§ Page text:
*** Block opens ***

They’ve come in heavy rain and waited in long lines in the morning cold, some in tears, sharing stories of desperation, of lost jobs, sick relatives, empty bank accounts, a pervading sense of hopelessness as winter nears.
At the Family Pantry in Harwich, Christine Menard arrived this week to find dozens of people waiting before the pantry opened for free turkeys — something she had never experienced before.
“This is absolutely the worst I’ve ever seen it,” said Menard, executive director of the food pantry on Cape Cod, where recent surveys have found nearly a quarter of the full-time population is food insecure — or lacking, at times, enough to eat — up from 10 percent before the pandemic. “It’s just a very bad situation.”
Demand at food pantries often rises during the holidays, but rarely have so many been without the basic ingredients of a Thanksgiving dinner — or any meal — as this year.
With so many unemployed, sick, or otherwise in need as a result of the pandemic, the calls for help have grown so much that food pantries have struggled to keep pace.

*** Block closes ***

§ Raw data:
*** Block opens ***

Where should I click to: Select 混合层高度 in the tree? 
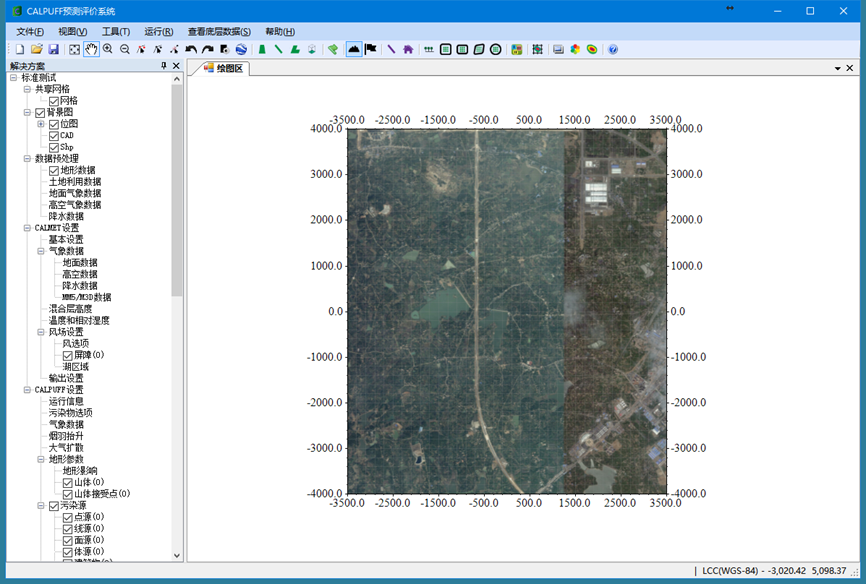pyautogui.click(x=70, y=309)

*** Block closes ***

§ Instructions:
1: Answer these from the food pantry article:
(a) What position does Christine Menard hold?
(b) Before the pandemic, what percentage of Cape Cod's full-time population was food insecure?
(c) What were people waiting for before the Family Pantry in Harwich opened this week?
2: In the first sentence of the food pantry article, list every item in the series that follows "sharing stories of desperation, of".

§ Answer set:
1:
(a) Executive director of the food pantry on Cape Cod.
(b) 10 percent.
(c) Free turkeys.

2:
- lost jobs
- sick relatives
- empty bank accounts
- a pervading sense of hopelessness